_Work instructions_:
Below are some records. How many of their lines contain the string "indicator"? Give the number only.

_Records_:
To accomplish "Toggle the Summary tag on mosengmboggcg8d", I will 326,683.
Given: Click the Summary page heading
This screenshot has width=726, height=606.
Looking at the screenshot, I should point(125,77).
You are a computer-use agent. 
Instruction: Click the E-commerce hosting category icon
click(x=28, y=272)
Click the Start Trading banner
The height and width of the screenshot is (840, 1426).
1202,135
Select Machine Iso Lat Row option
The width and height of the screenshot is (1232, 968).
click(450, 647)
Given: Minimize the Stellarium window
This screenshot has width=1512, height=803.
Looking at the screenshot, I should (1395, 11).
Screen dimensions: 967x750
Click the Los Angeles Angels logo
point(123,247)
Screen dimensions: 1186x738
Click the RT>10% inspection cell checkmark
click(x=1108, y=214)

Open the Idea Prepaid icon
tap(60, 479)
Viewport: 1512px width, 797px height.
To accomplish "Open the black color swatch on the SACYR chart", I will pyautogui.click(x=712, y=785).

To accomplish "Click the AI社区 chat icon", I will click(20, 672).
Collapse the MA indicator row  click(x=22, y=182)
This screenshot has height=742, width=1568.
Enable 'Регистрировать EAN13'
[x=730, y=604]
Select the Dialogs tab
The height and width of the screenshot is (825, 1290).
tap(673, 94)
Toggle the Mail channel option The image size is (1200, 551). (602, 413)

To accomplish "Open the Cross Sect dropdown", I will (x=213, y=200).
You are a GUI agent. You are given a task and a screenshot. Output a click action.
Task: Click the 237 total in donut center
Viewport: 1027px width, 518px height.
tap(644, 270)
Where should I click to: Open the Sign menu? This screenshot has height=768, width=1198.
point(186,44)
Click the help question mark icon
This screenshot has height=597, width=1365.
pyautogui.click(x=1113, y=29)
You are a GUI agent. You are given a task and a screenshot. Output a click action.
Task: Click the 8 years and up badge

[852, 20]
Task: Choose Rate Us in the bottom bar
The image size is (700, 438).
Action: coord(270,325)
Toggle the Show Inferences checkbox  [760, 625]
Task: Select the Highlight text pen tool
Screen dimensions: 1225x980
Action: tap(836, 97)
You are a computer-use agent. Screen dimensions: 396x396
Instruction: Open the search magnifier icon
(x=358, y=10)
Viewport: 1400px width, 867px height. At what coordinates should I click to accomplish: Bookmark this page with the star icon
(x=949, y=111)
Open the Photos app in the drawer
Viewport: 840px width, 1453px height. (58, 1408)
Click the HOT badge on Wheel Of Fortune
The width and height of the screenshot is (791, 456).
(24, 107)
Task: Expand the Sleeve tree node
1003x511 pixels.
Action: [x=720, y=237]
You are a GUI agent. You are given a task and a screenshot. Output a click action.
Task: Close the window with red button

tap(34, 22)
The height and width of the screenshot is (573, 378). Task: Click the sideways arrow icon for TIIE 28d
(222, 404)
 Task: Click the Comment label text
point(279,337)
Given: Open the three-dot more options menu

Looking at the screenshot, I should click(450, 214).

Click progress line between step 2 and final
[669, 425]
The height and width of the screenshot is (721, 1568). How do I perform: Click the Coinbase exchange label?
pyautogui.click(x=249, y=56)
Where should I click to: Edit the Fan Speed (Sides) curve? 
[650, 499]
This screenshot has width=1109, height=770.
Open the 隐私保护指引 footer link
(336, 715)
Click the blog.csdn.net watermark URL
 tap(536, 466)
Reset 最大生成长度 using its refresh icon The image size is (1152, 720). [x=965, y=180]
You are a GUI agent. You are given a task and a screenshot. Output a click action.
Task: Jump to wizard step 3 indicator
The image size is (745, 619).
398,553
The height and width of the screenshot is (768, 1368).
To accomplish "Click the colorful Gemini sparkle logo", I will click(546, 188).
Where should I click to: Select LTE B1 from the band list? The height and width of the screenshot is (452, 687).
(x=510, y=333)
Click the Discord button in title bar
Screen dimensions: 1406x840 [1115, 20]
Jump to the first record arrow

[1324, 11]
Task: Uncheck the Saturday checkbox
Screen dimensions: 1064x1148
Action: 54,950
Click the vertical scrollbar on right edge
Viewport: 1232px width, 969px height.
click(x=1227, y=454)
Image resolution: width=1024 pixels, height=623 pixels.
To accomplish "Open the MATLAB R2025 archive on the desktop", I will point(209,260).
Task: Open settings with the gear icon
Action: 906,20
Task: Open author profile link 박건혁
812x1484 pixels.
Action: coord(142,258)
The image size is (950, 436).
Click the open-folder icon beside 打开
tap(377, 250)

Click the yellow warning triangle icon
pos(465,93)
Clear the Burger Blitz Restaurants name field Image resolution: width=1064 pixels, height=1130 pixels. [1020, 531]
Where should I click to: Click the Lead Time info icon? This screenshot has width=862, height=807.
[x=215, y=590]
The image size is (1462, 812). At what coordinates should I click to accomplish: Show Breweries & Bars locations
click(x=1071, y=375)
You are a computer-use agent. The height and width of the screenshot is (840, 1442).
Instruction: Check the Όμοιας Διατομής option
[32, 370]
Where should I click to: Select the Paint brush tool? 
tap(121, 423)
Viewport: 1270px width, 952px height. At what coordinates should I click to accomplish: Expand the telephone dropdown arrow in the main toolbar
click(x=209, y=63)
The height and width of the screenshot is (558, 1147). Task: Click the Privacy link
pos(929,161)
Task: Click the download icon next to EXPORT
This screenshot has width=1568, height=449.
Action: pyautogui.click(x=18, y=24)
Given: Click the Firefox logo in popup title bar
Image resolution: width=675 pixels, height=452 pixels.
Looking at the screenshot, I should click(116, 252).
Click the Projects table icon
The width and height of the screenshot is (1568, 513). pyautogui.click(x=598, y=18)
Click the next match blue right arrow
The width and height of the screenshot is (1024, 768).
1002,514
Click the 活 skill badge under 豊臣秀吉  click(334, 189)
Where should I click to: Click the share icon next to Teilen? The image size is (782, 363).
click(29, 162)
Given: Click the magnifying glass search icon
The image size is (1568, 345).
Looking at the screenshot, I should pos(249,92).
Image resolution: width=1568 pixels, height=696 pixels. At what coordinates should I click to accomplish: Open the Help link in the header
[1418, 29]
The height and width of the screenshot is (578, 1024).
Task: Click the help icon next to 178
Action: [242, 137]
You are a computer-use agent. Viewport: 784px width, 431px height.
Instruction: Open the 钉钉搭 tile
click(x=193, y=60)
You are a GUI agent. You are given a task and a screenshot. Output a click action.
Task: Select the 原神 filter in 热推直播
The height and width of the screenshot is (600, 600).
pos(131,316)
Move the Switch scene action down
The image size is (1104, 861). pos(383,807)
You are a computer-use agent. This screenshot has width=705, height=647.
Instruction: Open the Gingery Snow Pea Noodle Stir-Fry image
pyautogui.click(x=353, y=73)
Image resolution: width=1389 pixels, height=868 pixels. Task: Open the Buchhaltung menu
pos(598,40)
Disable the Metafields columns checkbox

_Task output_:
2